*Data provided*.
(begin)

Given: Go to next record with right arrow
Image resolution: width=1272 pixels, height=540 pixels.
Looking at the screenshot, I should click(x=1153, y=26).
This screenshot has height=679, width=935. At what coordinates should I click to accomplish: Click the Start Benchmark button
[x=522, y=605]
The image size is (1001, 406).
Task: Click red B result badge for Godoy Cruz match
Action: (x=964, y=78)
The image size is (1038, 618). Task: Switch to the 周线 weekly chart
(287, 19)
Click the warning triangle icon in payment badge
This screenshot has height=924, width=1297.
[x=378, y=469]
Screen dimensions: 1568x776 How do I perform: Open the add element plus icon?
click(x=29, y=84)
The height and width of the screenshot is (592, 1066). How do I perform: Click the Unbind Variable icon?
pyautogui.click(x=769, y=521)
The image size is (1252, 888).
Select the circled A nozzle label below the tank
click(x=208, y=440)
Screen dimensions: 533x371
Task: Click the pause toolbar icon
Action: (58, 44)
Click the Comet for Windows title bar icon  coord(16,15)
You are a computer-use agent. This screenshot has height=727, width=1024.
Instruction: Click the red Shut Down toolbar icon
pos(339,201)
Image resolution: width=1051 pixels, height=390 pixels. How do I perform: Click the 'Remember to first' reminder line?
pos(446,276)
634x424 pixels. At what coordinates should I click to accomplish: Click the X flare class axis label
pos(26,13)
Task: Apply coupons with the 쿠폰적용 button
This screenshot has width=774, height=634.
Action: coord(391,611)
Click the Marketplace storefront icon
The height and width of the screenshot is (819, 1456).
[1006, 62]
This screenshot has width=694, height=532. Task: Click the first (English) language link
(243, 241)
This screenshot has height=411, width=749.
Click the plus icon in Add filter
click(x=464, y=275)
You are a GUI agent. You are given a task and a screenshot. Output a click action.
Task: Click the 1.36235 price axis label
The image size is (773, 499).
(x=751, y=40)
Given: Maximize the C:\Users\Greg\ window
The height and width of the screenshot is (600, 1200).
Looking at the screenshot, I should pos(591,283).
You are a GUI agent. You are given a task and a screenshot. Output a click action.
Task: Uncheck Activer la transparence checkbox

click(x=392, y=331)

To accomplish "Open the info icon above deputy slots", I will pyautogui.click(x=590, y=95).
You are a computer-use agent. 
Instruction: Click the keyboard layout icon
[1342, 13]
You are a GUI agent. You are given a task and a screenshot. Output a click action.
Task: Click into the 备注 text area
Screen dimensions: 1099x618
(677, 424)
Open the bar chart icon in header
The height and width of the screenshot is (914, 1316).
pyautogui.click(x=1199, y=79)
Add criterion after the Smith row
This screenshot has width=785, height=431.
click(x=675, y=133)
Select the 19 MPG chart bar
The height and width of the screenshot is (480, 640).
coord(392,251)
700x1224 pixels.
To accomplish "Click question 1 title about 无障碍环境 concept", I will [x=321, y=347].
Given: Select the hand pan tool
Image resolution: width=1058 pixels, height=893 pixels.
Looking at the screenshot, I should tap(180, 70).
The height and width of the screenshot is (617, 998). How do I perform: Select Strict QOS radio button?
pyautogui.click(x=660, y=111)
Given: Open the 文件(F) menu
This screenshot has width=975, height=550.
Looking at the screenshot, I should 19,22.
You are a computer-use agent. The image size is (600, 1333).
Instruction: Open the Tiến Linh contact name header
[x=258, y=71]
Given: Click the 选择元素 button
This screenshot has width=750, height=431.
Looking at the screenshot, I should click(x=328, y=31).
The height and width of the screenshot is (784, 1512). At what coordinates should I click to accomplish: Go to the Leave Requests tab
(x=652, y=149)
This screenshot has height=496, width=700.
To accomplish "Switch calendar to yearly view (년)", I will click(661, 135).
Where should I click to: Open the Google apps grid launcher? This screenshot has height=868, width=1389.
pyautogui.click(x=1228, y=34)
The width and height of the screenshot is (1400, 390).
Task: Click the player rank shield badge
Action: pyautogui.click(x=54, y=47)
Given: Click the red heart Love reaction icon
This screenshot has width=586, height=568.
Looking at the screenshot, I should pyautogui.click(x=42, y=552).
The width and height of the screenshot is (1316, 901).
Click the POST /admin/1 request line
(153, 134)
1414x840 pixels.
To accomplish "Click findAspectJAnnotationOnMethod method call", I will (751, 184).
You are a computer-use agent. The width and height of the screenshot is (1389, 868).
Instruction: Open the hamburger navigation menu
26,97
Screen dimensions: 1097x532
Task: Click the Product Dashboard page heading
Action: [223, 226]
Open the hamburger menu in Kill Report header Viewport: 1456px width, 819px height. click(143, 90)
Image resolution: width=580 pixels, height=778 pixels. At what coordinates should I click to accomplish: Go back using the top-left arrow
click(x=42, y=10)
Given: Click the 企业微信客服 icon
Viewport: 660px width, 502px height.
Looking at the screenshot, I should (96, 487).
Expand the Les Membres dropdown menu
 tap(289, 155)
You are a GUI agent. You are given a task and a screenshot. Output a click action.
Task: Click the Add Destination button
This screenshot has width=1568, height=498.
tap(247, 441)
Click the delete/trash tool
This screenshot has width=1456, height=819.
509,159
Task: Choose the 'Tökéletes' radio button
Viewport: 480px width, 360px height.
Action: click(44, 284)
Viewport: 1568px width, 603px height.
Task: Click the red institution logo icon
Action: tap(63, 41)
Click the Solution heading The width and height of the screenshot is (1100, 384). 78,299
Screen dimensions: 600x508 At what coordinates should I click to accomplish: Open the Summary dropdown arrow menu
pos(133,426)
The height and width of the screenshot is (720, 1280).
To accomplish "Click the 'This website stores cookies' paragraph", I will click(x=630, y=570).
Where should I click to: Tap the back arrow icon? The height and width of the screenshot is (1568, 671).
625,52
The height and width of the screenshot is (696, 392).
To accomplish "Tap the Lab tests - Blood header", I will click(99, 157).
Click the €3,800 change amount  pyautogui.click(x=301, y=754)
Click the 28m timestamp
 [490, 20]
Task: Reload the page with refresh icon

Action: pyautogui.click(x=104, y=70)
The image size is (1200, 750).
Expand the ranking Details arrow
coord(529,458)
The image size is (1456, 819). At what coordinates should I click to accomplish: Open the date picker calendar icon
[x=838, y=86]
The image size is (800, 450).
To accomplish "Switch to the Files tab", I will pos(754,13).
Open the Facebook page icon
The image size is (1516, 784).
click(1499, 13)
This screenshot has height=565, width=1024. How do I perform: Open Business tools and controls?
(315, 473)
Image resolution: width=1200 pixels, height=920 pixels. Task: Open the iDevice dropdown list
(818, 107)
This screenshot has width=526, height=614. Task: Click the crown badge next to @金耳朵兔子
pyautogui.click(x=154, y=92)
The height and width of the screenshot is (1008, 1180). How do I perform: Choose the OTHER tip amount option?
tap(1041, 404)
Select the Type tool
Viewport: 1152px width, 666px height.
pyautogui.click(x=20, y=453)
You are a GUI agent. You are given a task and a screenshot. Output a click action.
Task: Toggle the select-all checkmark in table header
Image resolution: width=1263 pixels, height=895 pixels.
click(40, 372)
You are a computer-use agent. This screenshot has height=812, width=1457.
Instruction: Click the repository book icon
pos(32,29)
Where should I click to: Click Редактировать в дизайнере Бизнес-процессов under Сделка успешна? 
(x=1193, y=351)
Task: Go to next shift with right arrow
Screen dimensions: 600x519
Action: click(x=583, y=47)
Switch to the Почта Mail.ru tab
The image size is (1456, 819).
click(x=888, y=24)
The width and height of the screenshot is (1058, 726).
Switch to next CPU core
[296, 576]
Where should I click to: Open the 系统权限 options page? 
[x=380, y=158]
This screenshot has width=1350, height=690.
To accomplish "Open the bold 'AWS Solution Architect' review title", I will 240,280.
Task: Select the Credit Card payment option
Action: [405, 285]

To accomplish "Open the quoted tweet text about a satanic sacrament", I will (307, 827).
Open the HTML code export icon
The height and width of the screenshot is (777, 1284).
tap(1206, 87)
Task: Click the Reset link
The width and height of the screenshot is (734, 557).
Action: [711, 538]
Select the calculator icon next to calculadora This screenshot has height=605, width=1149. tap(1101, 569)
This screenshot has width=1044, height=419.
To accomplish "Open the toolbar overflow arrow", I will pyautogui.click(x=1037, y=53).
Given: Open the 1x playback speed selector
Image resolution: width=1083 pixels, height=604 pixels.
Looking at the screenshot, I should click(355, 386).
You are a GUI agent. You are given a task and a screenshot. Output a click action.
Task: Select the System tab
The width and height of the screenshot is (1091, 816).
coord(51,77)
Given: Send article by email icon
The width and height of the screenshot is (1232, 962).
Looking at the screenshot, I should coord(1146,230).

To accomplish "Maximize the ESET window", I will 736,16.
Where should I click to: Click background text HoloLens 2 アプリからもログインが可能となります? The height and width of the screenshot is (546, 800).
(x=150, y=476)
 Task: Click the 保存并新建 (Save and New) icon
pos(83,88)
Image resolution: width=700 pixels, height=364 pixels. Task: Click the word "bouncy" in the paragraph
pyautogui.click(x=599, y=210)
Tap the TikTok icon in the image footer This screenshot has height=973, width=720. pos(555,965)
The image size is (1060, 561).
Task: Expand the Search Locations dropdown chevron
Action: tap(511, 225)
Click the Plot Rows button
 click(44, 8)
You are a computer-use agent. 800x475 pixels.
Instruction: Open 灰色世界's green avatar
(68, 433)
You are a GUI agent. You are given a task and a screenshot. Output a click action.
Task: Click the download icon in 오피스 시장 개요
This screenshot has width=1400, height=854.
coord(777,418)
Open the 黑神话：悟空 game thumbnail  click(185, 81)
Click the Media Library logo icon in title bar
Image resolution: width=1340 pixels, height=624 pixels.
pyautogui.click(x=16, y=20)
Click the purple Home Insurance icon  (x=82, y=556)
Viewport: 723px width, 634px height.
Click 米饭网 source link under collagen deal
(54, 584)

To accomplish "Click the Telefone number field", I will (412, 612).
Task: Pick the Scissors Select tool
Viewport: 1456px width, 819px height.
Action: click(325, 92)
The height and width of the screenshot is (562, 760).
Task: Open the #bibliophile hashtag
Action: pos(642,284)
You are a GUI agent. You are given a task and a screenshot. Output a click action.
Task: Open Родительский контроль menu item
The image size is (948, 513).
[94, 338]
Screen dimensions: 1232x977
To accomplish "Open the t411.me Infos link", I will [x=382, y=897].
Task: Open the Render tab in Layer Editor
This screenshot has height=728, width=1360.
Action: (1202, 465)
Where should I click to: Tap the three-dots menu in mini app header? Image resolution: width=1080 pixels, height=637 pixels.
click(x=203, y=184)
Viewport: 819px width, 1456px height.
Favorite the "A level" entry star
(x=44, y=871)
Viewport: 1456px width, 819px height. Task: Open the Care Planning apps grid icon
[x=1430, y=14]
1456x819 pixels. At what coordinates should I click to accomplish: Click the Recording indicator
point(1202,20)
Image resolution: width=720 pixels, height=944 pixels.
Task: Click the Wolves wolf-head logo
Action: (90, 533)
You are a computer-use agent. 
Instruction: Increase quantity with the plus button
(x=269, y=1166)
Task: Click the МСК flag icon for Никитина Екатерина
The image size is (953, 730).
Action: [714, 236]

(end)

*What this task involves*.
List every line in the records above that contains the word "grid".

*Solution*.
Where should I click to: Open the Google apps grid launcher? This screenshot has height=868, width=1389.
Viewport: 1456px width, 819px height. Task: Open the Care Planning apps grid icon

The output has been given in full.